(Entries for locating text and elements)
-------------------------
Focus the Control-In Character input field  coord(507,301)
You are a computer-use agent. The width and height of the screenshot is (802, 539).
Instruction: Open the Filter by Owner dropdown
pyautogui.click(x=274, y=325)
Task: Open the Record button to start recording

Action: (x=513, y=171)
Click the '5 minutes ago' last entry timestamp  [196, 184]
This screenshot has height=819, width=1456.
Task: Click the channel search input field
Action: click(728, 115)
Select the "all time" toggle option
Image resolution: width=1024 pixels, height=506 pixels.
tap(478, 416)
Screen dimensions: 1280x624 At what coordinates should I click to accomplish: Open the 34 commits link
-------------------------
> _Instructions for the task_: Please repeat every line of the material above verbatim.

> _Solution for this problem_:
Focus the Control-In Character input field  coord(507,301)
You are a computer-use agent. The width and height of the screenshot is (802, 539).
Instruction: Open the Filter by Owner dropdown
pyautogui.click(x=274, y=325)
Task: Open the Record button to start recording

Action: (x=513, y=171)
Click the '5 minutes ago' last entry timestamp  [196, 184]
This screenshot has height=819, width=1456.
Task: Click the channel search input field
Action: click(728, 115)
Select the "all time" toggle option
Image resolution: width=1024 pixels, height=506 pixels.
tap(478, 416)
Screen dimensions: 1280x624 At what coordinates should I click to accomplish: Open the 34 commits link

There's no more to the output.